指示
以下のリストで、文字列「width」を含む行はいくつありますか？数だけを答えてください。

項目位置のエントリ
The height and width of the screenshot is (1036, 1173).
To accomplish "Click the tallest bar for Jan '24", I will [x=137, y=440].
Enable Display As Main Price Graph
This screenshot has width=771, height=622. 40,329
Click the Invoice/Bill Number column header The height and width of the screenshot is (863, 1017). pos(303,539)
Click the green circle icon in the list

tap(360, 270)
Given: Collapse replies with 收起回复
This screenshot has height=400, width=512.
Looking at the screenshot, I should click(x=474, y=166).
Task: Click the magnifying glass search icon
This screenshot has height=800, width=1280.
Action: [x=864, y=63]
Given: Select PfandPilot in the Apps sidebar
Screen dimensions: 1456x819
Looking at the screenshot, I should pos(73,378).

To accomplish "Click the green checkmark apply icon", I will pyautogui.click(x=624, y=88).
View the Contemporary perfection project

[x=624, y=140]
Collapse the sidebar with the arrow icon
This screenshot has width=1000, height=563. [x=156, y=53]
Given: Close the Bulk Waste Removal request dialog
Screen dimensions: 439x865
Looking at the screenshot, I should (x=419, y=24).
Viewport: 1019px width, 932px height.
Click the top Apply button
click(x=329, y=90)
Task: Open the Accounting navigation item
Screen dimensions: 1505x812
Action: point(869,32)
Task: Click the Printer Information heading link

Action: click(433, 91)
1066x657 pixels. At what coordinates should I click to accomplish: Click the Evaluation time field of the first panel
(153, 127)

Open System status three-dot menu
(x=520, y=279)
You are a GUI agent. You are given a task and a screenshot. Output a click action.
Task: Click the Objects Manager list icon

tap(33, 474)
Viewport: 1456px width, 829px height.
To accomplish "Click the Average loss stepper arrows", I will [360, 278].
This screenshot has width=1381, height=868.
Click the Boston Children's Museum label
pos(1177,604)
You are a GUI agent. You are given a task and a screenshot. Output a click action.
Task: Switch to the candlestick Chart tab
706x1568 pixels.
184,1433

想定解答
9